Set down only the lines from the one containing "Click Notificatie nieuwe" through the final line of the entries below, exactly as they stand, with no pictures.

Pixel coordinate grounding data
++++++++
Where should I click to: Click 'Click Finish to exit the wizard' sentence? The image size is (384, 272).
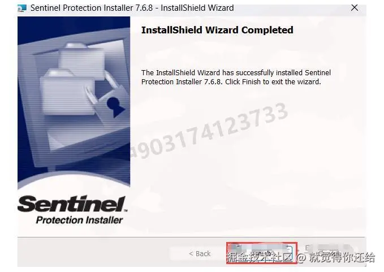[x=273, y=82]
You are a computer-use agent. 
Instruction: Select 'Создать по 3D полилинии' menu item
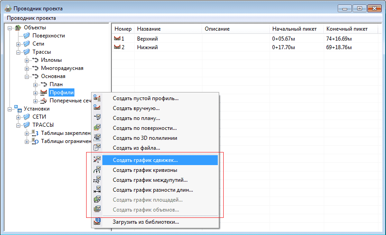(145, 138)

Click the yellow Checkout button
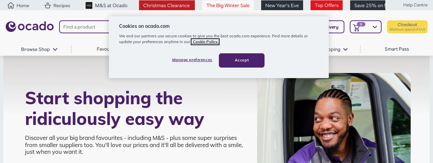click(x=407, y=27)
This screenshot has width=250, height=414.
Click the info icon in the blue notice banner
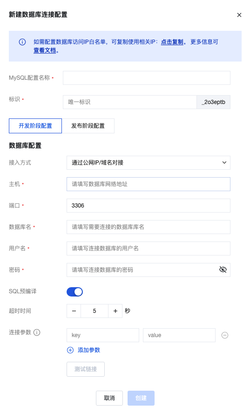[22, 42]
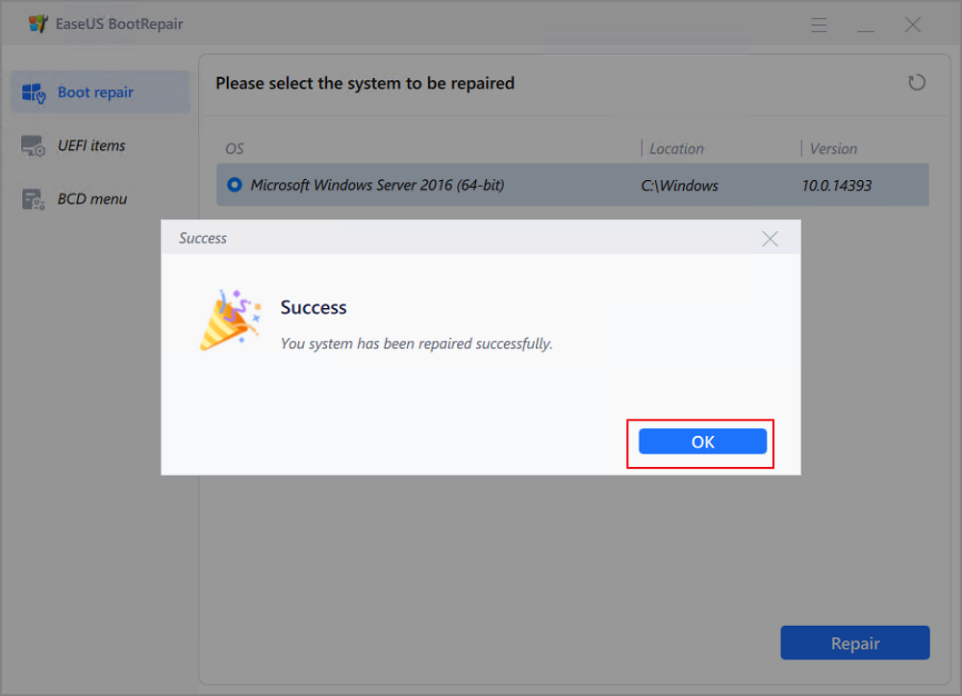The image size is (962, 696).
Task: Close the Success dialog with X
Action: [770, 239]
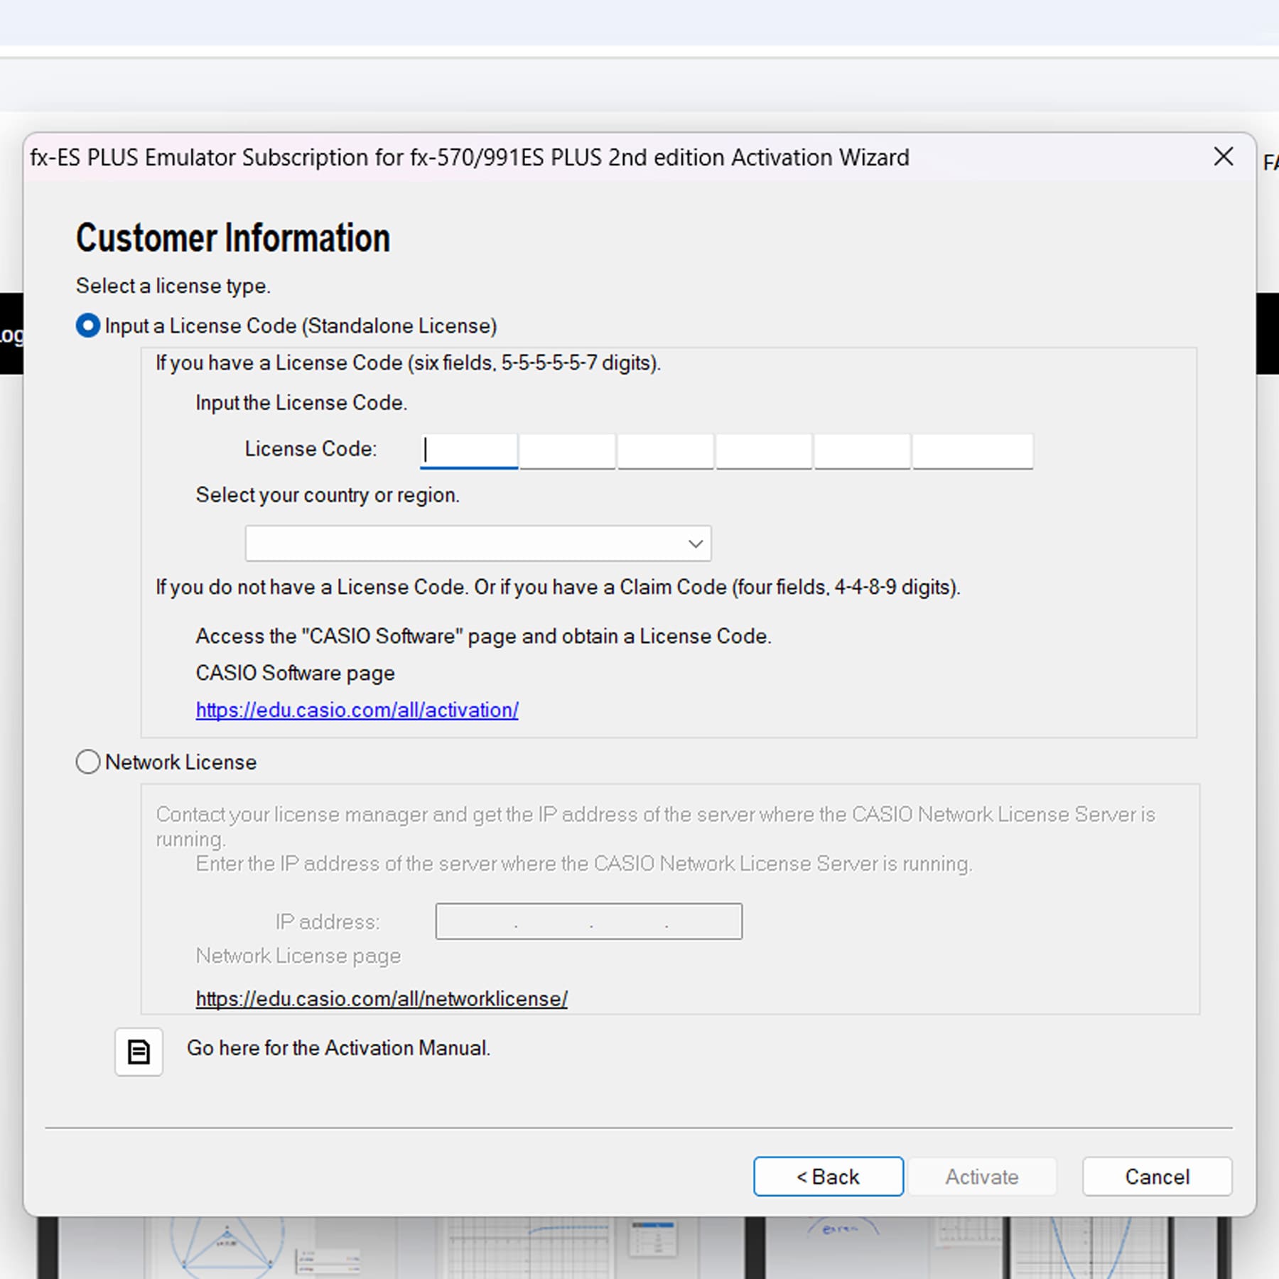Open the Activation Manual document icon
The width and height of the screenshot is (1279, 1279).
coord(139,1052)
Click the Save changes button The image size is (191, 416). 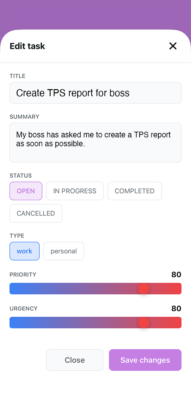(x=145, y=360)
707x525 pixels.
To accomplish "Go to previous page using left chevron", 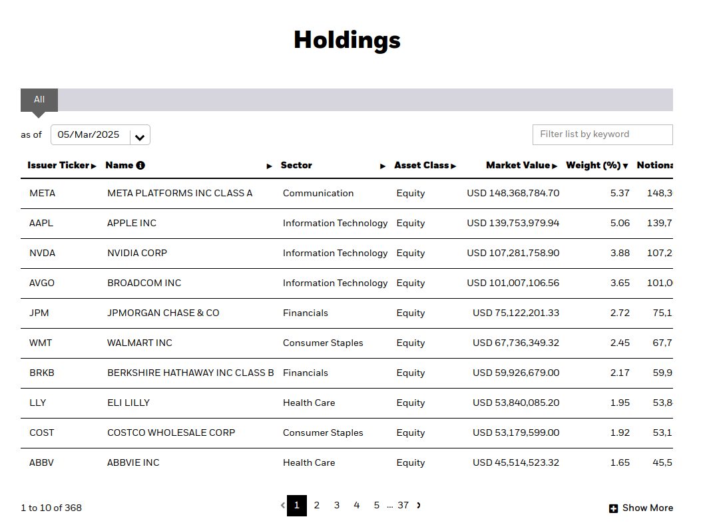I will pyautogui.click(x=282, y=506).

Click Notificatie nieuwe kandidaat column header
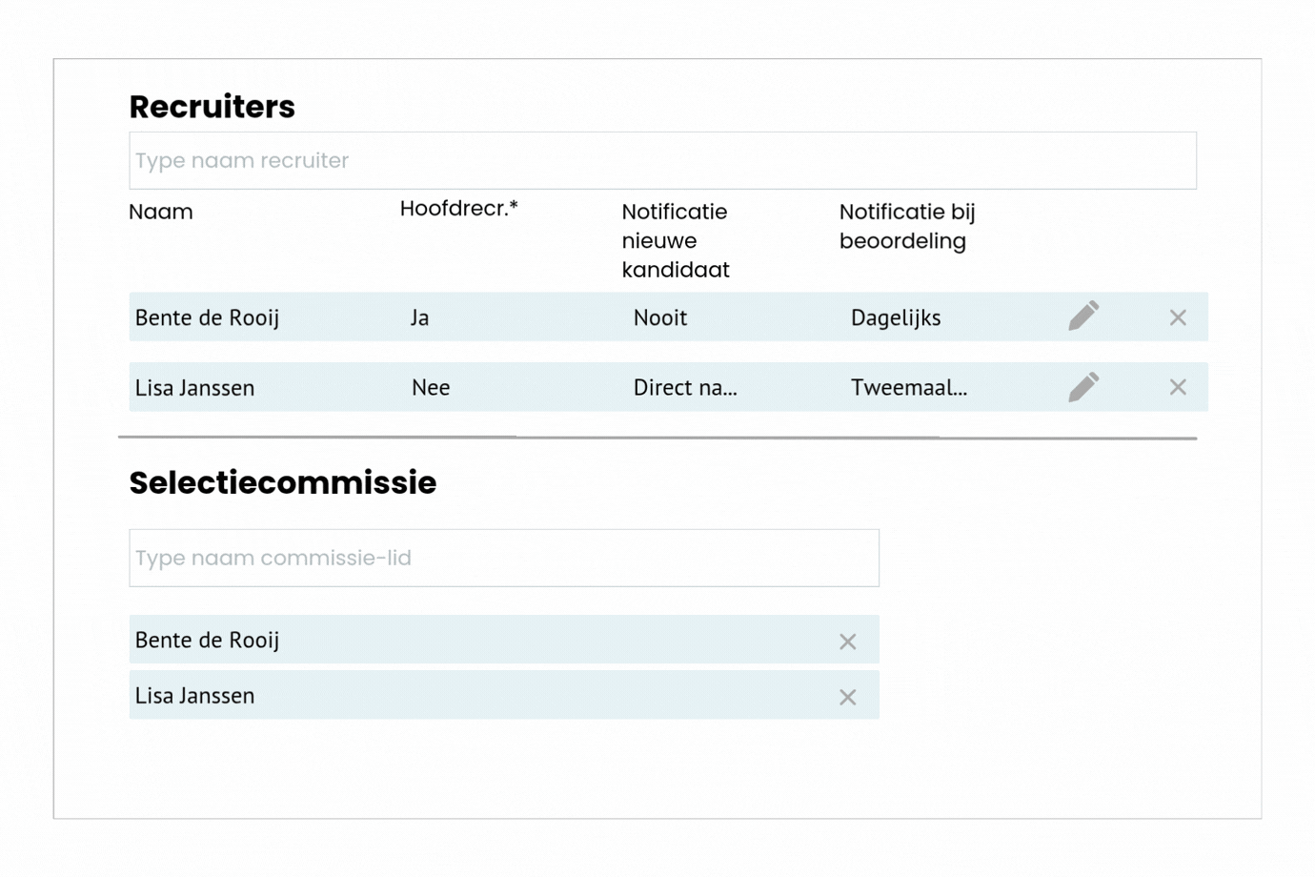(x=675, y=240)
++++++++
- [Solution for this problem]:
Click Notificatie nieuwe kandidaat column header
(x=675, y=240)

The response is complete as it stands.